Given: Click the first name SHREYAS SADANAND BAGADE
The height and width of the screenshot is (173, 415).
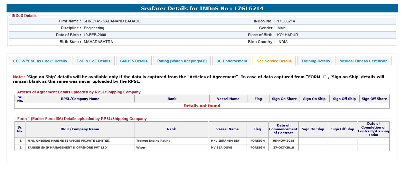Looking at the screenshot, I should tap(112, 21).
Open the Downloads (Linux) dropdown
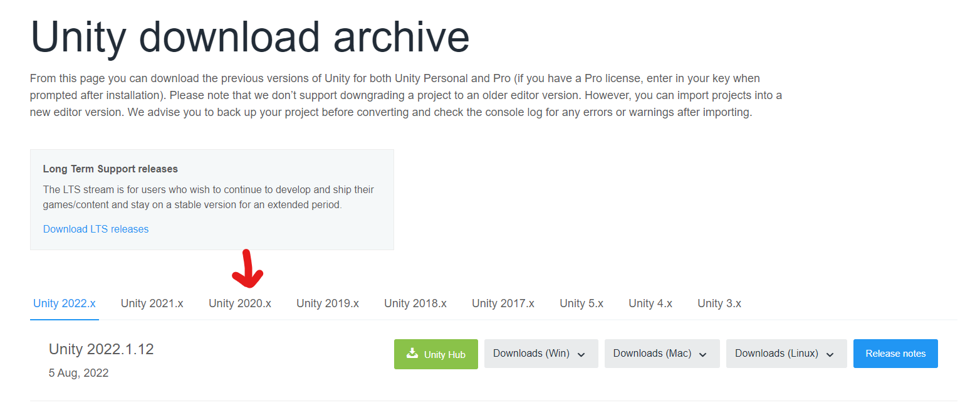The image size is (975, 405). click(786, 354)
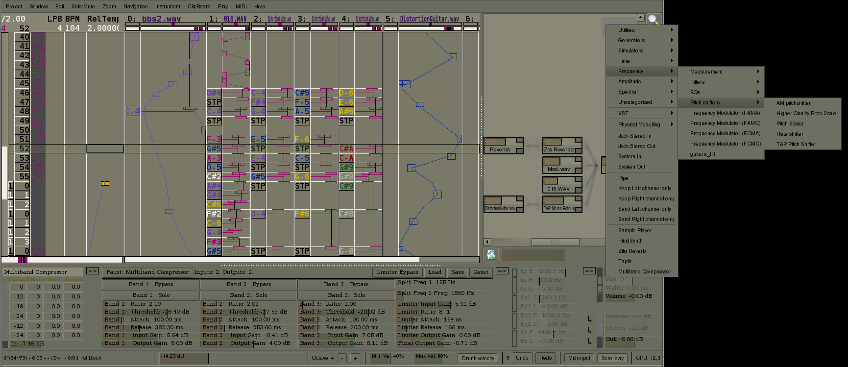Screen dimensions: 848x367
Task: Adjust the Band 1 Threshold slider
Action: pos(150,312)
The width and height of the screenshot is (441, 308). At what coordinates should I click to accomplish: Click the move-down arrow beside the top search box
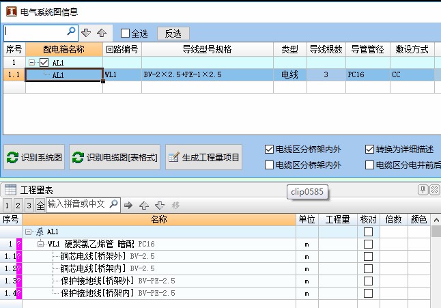click(86, 33)
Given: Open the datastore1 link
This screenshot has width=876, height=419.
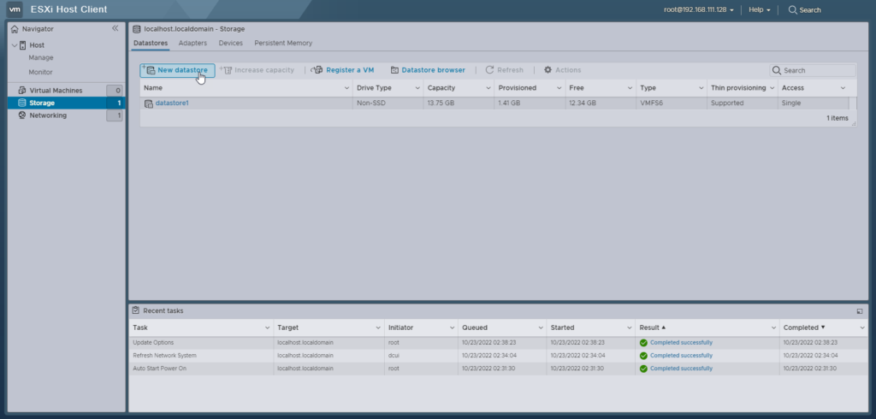Looking at the screenshot, I should click(x=171, y=103).
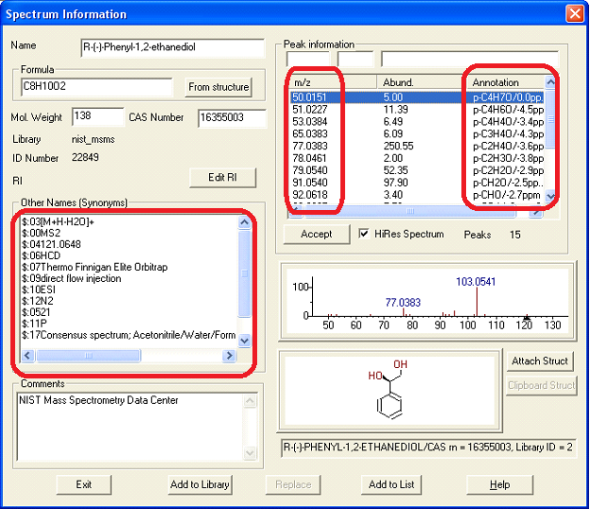
Task: Toggle the HiRes Spectrum checkbox
Action: click(363, 234)
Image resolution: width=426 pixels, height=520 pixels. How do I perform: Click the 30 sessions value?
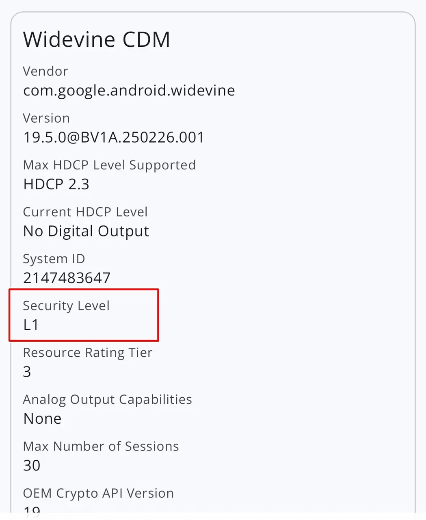(32, 466)
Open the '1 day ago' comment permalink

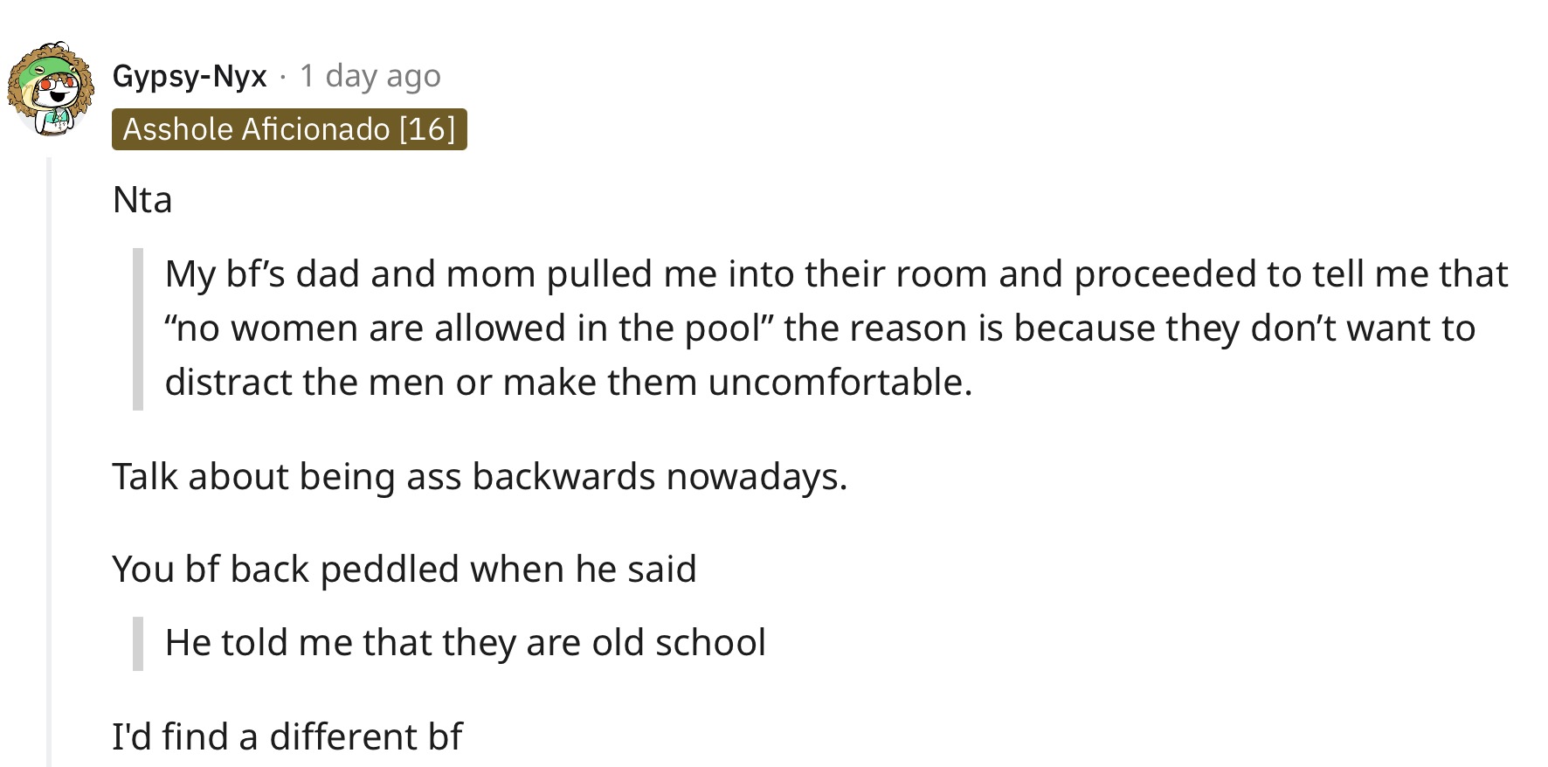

▸ Work to complete: Reproduce every one of the records above word for word, omitting the pictures.

▸ Output:
Given: Click the first name SHREYAS SADANAND BAGADE
The height and width of the screenshot is (173, 415).
Looking at the screenshot, I should tap(112, 21).
Open the Downloads (Linux) dropdown
The image size is (975, 405). click(786, 354)
Screen dimensions: 848x367
Task: Adjust the Band 1 Threshold slider
Action: pos(150,312)
The width and height of the screenshot is (441, 308). At what coordinates should I click to accomplish: Click the move-down arrow beside the top search box
click(86, 33)
Given: Open the datastore1 link
This screenshot has width=876, height=419.
Looking at the screenshot, I should click(x=171, y=103).
Task: Toggle the HiRes Spectrum checkbox
Action: click(363, 234)
Image resolution: width=426 pixels, height=520 pixels. How do I perform: Click the 30 sessions value?
(32, 466)
Open the '1 day ago' comment permalink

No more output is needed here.